The model can also be used to predict the risk of future outbreaks, and help public health officials tailor mosquito control measures and travel advice. It used the worldwide distribution of both vectors as well as temperature-dependent factors, such as mosquito biting rates, mortality rates and viral development rates within mosquitoes, to predict the effect of climate on virus transmission.
The model found that in 2015, when the Zika outbreak occurred, the risk of transmission was greatest in South America. Researchers believe that this was due to a combination of El Nino and climate change, creating conducive conditions for the mosquito vectors.

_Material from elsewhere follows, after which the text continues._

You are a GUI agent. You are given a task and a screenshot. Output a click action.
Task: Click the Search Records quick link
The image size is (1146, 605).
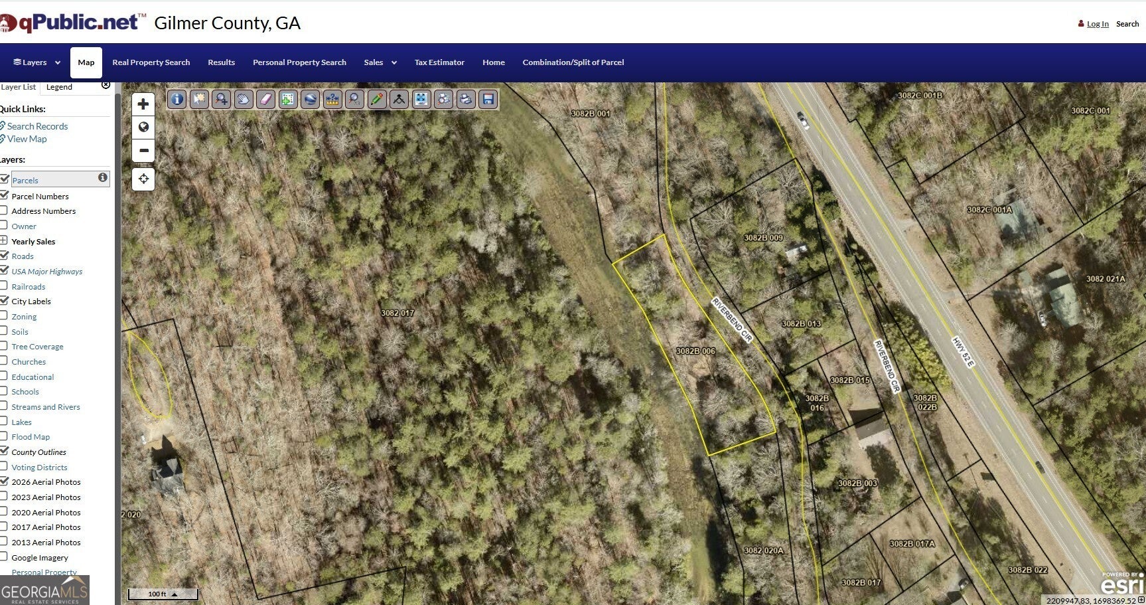pos(37,126)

“It’s thought that the Zika virus probably arrived in Brazil from Southeast Asia or the Pacific islands in 2013,” said Cyril Caminade, who led the research.
“However, our model suggests that it was temperature conditions related to the 2015 El Nino that played a key role in igniting the outbreak – almost two years after the virus was believed to be introduced on the continent,” said Caminade.
“In addition to El Nino, other critical factors might have played a role in the amplification of the outbreak, such as the non-exposed South American population, the risk posed by travel and trade, the virulence of the Zika virus strain and co-infections with other viruses such as dengue,” she said. The World Health Organisation recently declared that Zika, which has been linked to birth defects and neurological complications, will no longer be treated as an international emergency, but as a “significant enduring public health challenge.”
“Zika is not going away, and so the development of tools that could help predict potential future outbreaks and spread are extremely important,” said Matthew Baylis, from the University’s Institute of Infection and Global Health.
“Our model predicts a potential seasonal transmission risk for Zika virus, in the south eastern United States, southern China, and to a lesser extent over southern Europe during summer,” said Baylis. The research was published in the jornal PNAS.